Глава IV

В ноябре 1790 года до меня дошло письмо Эварта, посла Англии при берлинском дворе, в котором сообщалось, что я буду назначен нашим представительством иностранных дел для выполнения особой миссии в Лондоне. Он получил эти сведения от Хэйлза, посла Англии в Варшаве. Эта новость, писал Эварт, доставила ему большое удовольствие, и он призывал меня не задерживаться, как только я получу официальные инструкции. Он прибавлял, что уже предупредил об этом английскую сторону. Сам он, будучи болен, чувствовал необходимость полечиться на водах в Бафе и потому рассчитывал в скором времени встретиться со мной в Англии и сообщить мне важные известия, касающиеся моей страны. Он уверял меня, что я буду очень хорошо принят в Лондоне, и проявлял большой интерес и внимание к тому, что происходило в Польше. Стиль его письма был далек от дипломатического – дружеский и вызывающий доверие.

Две недели спустя я получил официальное указание отправиться в Лондон. В качестве посла Польши там находился г-н Букатый. До тех пор, однако, ему не поручали никаких действий перед английским правительством, чтобы выяснить позицию Англии по вопросу о Торуне и Гданьске. Возможно, у нас надеялись избежать этой необходимости и убедить короля Пруссии отказаться от своих намерений относительно этих двух городов. Впрочем, по этому поводу мнения в Варшаве разделились не только среди членов сейма, но и в представительстве иностранных дел.

Долгое время старались избегать этого вопроса, и наше представительство отвечало послам Луккезини и Хэйлзу, что оно не уполномочено делать какие-либо уступки или обмены, что сейм не имеет таких полномочий и что после заключения альянса с королем Пруссии он может обсуждать только торговый договор.

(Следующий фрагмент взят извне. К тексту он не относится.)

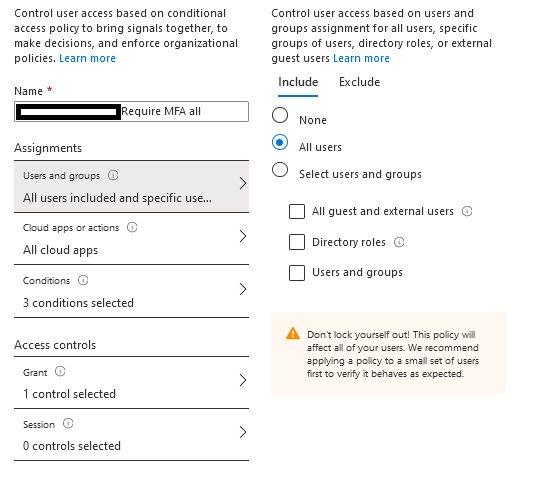Expand the Grant controls chevron
Viewport: 537px width, 490px height.
coord(242,380)
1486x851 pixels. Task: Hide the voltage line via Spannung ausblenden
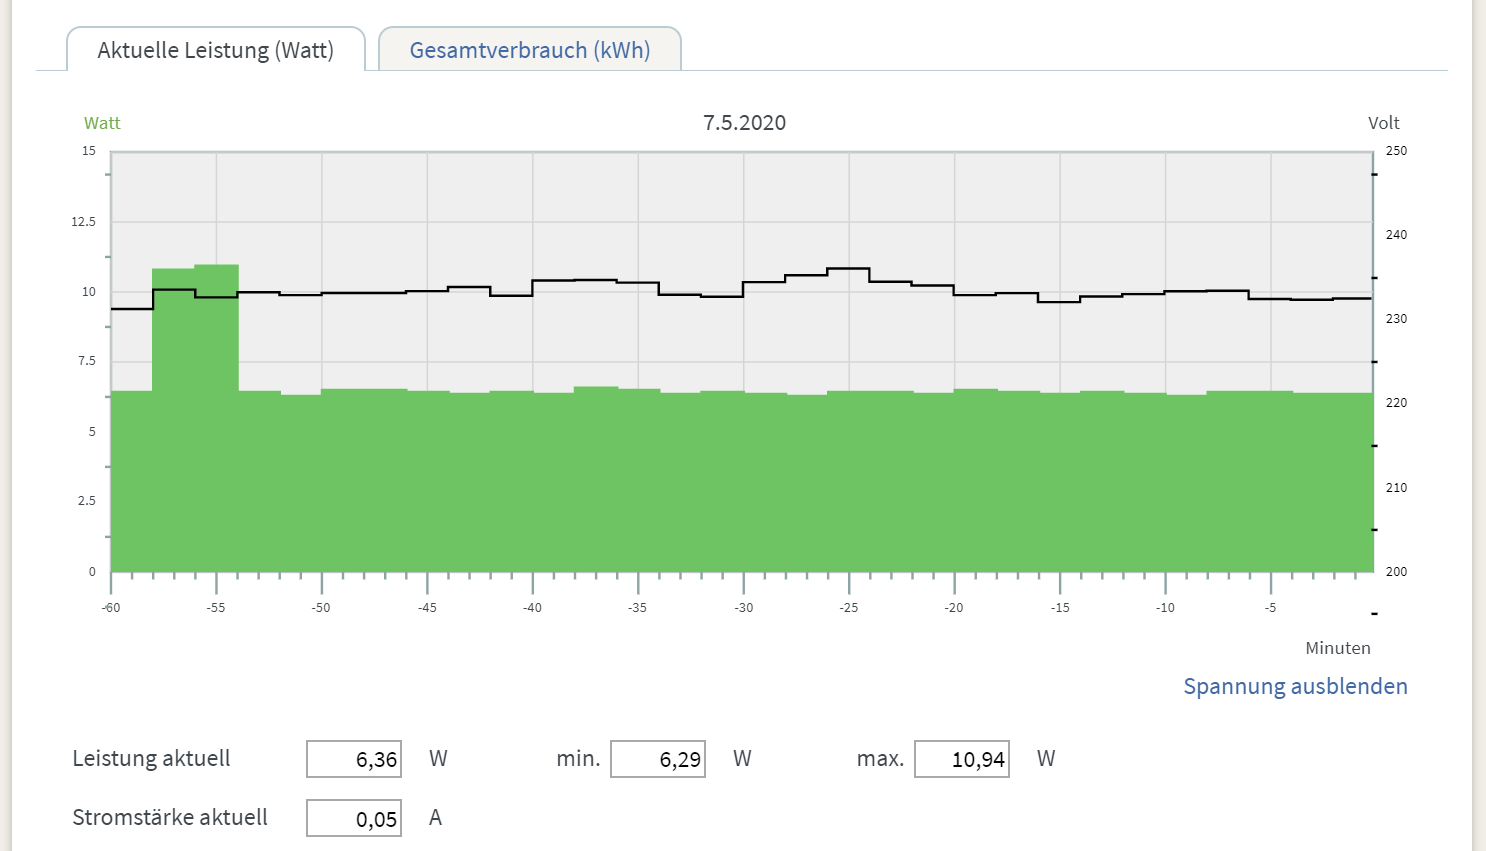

Поскольку, похоже, уступка Торуня и Гданьска была условием «sine qua non»[10] для заключения этого договора и поскольку послы Пруссии и Австрии настаивали и торопили с определенным ответом, то наше представительство решилось наконец поручить мне поднять этот вопрос в частной беседе с британским премьер-министром Питтом, проведение которой я должен был сам обеспечить.

Я покинул Гаагу в первых числах декабря. Мой путь пролегал по земле Нидерландов как раз в то время, когда австрийские войска заканчивали их замирение. Несколько шаек недовольных, засевших в кустарниках и беспокоивших путешественников, – вот и все, что осталось от этой пресловутой революции.

В Лилле я впервые столкнулся с французскими национальными гвардейцами и учреждениями революционной Франции. Меня остановили при въезде в город, и затем два солдата сопроводили мой экипаж до самого муниципалитета. Меня впустили в просторный двор, а ворота его закрыли и забаррикадировали. Я передал свой паспорт человеку с неприятной физиономией, который куда-то его понес. Паспорт держали где-то более получаса. Молодые национальные гвардейцы нахально подошли к самому моему экипажу и намеревались обыскать его. В это же время какой-то человек в мещанской одежде (похоже, представитель «старого режима») подошел ко мне и тихо спросил, знаю ли я, зачем меня заставили явиться в муниципалитет. Я ответил, что для того, очевидно, чтобы проверить мой паспорт. Тогда он сказал мне, что не в одном паспорте дело и что за три дня до меня здесь проезжал один барон в четырехместном экипаже с шестеркой лошадей (экипаж был совсем как мой), а потом его отправили в Париж, и, говорят, он погиб там на эшафоте. В ответ на это я не проявил ни удивления, ни беспокойства и тут же послал своего курьера в здание муниципалитета, чтобы высказать жалобу на задержку. Наконец мне вернули паспорт, на котором было проставлено заглавными буквами «СМОТРЕН», но без указания где, когда и кем.